Saved entries:
━━━
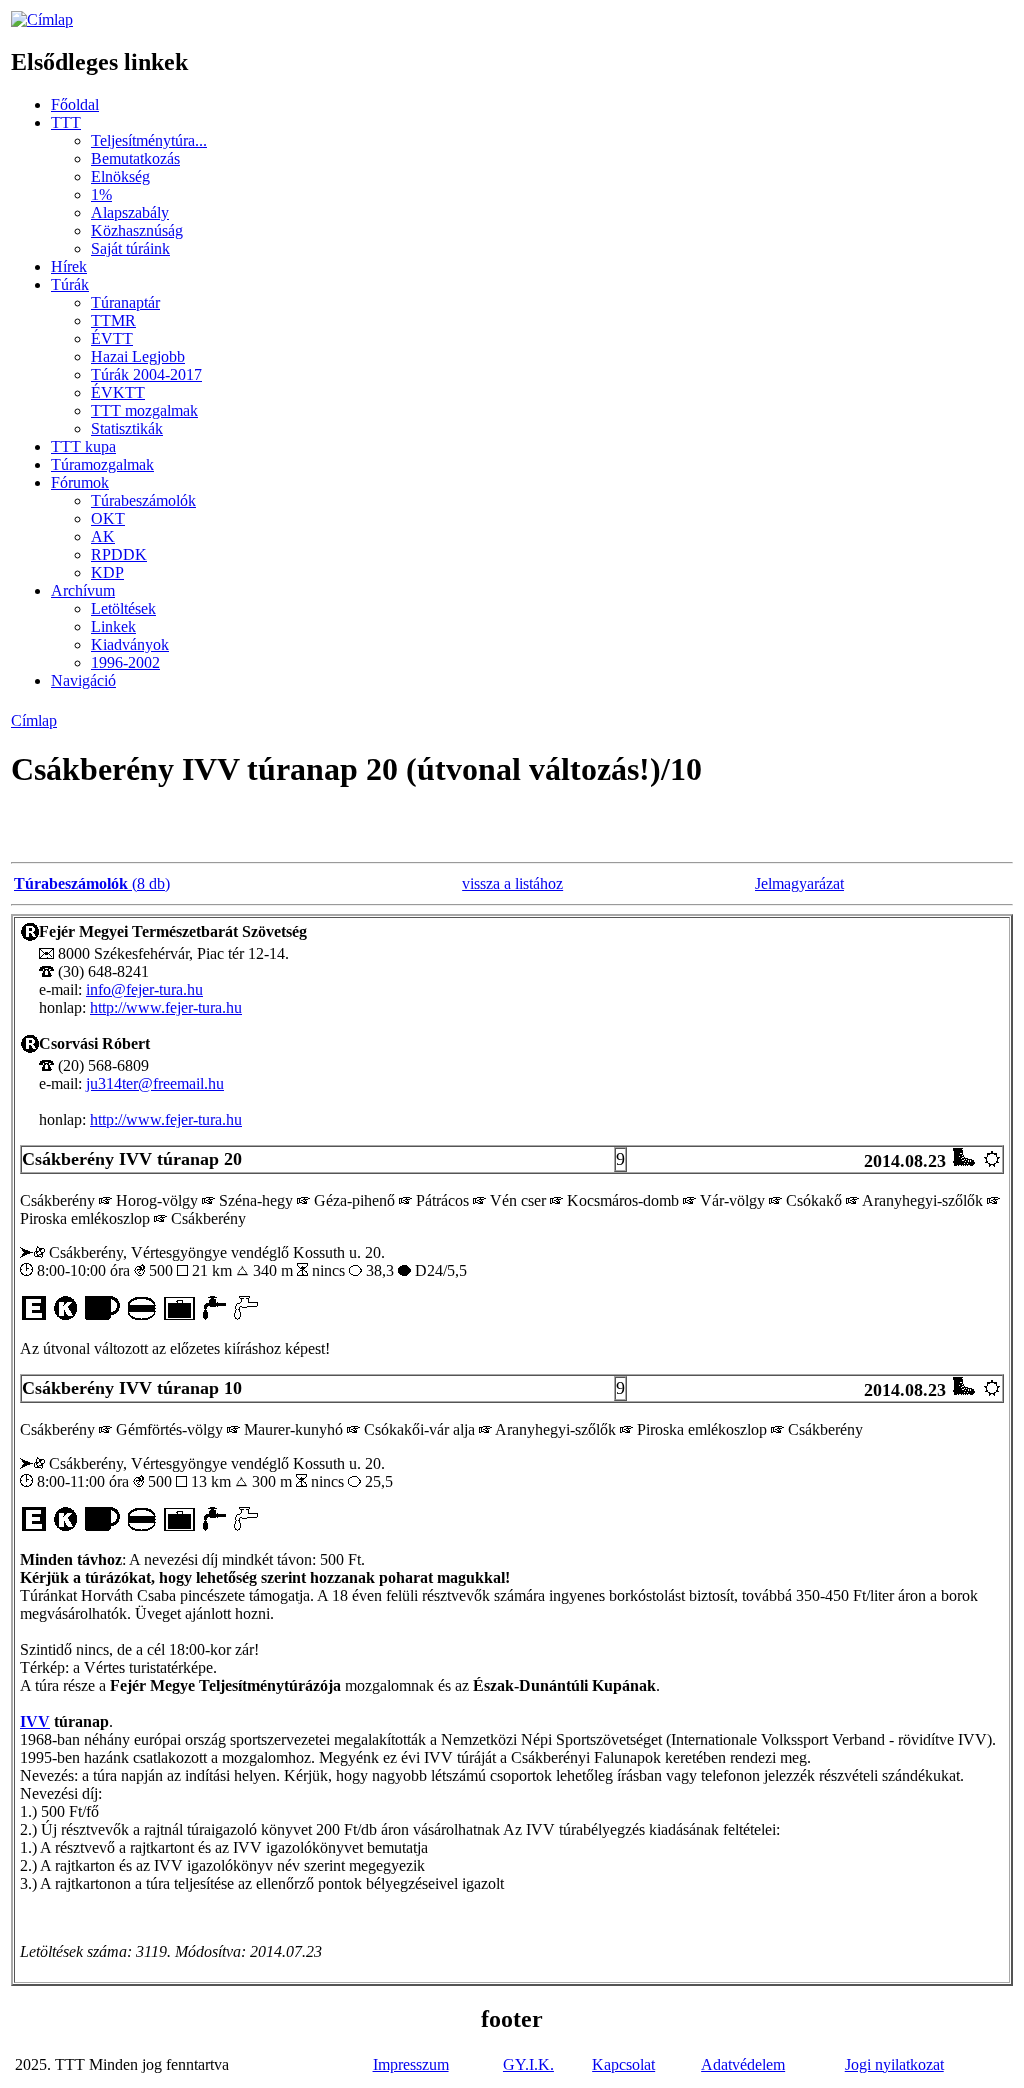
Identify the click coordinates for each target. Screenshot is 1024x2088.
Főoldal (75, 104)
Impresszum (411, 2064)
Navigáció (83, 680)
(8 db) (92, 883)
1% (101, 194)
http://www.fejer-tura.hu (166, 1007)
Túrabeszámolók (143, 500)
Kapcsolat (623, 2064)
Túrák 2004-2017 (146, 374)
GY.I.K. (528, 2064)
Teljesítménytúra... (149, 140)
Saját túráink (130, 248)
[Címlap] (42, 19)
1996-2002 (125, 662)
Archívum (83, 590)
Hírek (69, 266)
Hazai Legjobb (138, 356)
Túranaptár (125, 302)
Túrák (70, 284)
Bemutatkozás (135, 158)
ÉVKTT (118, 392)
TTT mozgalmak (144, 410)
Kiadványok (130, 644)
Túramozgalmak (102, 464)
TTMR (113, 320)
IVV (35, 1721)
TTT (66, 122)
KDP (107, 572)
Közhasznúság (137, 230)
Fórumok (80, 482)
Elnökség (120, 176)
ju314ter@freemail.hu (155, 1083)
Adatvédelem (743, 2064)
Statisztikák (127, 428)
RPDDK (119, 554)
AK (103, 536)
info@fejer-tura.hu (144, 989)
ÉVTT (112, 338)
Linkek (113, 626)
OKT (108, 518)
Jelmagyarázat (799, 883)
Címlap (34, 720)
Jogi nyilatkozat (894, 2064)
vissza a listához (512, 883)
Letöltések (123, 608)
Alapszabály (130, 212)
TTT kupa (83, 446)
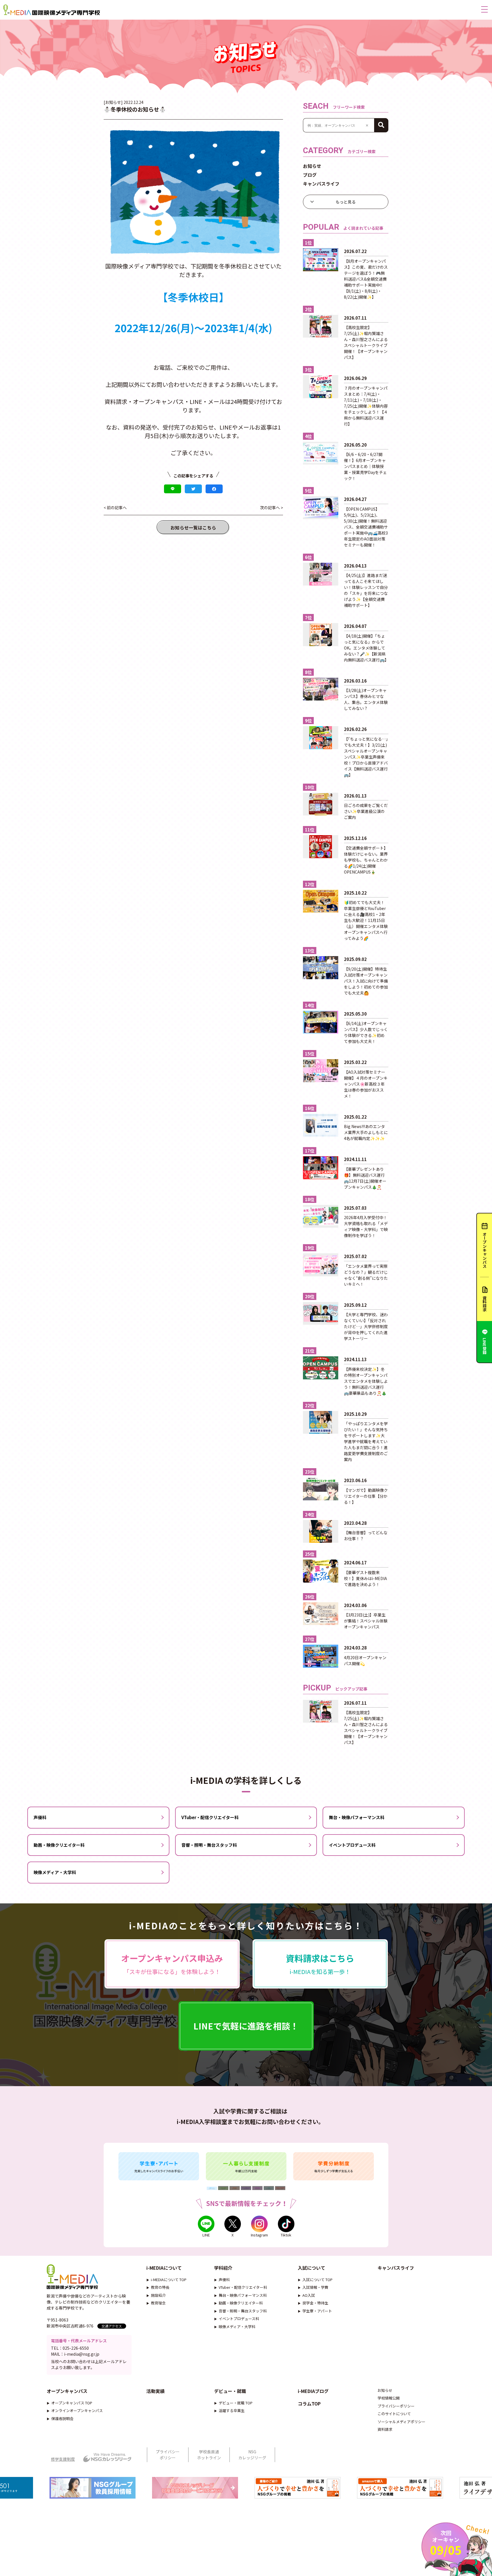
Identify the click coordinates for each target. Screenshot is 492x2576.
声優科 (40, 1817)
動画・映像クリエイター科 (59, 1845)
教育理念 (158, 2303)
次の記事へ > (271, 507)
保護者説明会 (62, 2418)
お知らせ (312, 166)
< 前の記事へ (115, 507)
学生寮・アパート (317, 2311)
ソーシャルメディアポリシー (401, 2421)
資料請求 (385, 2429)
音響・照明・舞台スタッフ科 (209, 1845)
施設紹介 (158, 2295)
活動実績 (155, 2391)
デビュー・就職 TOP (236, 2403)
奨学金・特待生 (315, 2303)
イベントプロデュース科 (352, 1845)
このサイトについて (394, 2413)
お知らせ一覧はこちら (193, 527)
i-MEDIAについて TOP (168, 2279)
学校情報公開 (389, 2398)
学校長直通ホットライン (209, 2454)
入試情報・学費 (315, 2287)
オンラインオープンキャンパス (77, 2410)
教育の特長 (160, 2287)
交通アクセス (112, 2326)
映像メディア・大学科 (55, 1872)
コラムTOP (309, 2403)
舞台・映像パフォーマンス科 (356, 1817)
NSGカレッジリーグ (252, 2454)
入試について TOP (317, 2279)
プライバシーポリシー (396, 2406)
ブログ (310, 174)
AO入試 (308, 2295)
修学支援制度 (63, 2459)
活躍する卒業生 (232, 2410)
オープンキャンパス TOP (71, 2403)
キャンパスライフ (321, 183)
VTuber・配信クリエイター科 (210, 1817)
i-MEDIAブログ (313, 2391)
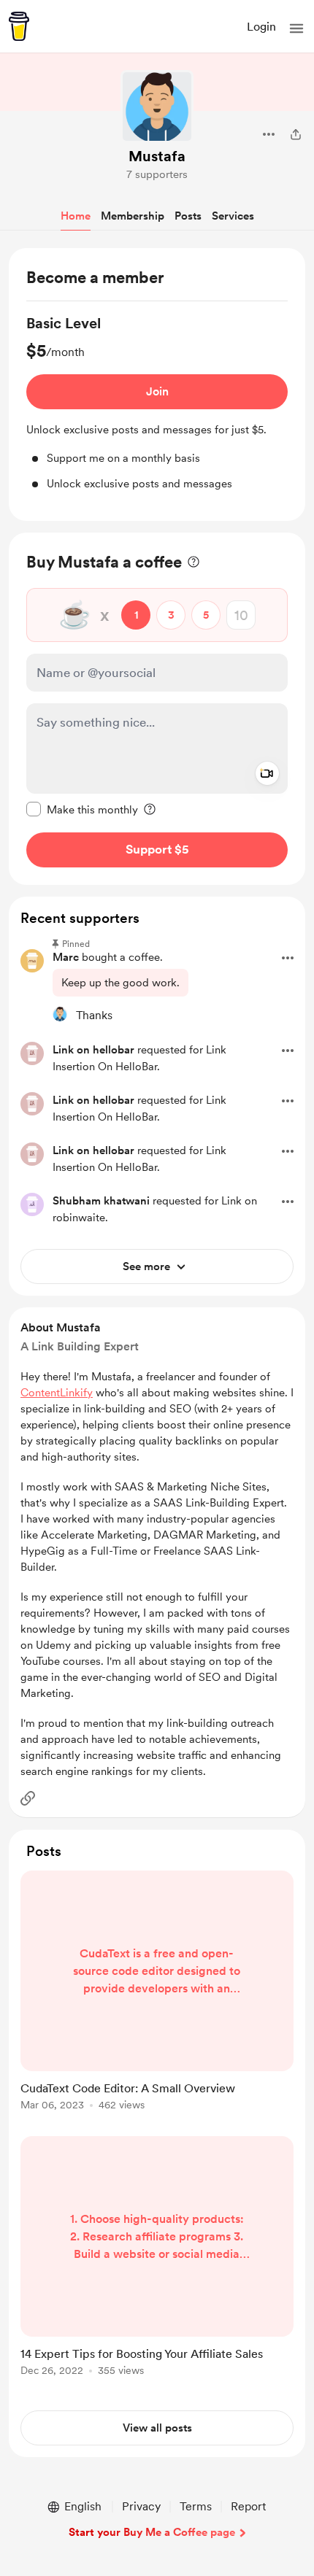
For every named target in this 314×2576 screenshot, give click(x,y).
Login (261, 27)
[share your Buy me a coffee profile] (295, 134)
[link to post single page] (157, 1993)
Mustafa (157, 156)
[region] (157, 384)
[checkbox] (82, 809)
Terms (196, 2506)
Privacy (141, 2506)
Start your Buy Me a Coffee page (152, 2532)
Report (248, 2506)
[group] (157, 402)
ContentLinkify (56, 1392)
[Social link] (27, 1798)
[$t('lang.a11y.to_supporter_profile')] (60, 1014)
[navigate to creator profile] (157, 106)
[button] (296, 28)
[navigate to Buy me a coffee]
━━━
Of all the entries above, retype exactly the lines from the line with "Túrák (70, 284)" to the line with "Linkek (113, 626)", both included, and no others.

(TASK RESULT):
Túrák (70, 284)
Bemutatkozás (135, 158)
ÉVKTT (118, 392)
TTT mozgalmak (144, 410)
Kiadványok (130, 644)
Túramozgalmak (102, 464)
TTMR (113, 320)
IVV (35, 1721)
TTT (66, 122)
KDP (107, 572)
Közhasznúság (137, 230)
Fórumok (80, 482)
Elnökség (120, 176)
ju314ter@freemail.hu (155, 1083)
Adatvédelem (743, 2064)
Statisztikák (127, 428)
RPDDK (119, 554)
AK (103, 536)
info@fejer-tura.hu (144, 989)
ÉVTT (112, 338)
Linkek (113, 626)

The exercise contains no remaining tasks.